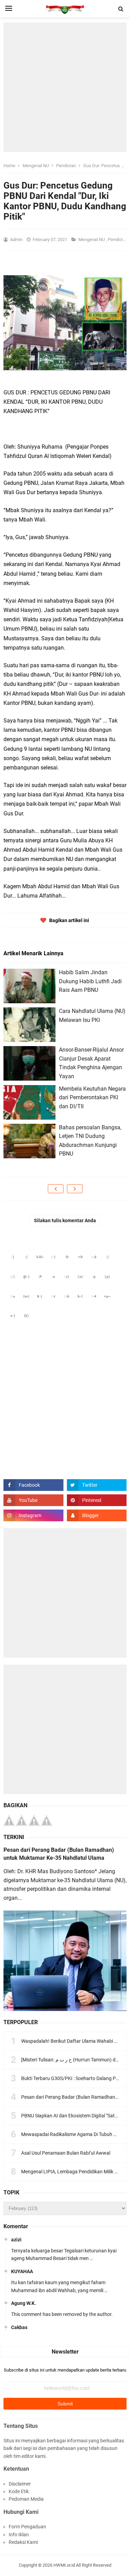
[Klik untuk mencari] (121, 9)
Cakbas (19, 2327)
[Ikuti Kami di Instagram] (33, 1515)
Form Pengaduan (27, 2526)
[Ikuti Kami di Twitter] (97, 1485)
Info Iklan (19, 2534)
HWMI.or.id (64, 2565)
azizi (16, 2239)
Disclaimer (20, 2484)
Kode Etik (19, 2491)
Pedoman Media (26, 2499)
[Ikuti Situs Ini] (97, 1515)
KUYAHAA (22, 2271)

---

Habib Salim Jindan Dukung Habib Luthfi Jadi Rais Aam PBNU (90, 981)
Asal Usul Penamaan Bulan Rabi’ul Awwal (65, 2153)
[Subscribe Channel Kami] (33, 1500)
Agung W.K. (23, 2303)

Your goal
Among the lines above, which hold the word "Kami"? Report each one.

Exercise response
[Ikuti Kami di Instagram] (33, 1515)
[Ikuti Kami di Twitter] (97, 1485)
[Subscribe Channel Kami] (33, 1500)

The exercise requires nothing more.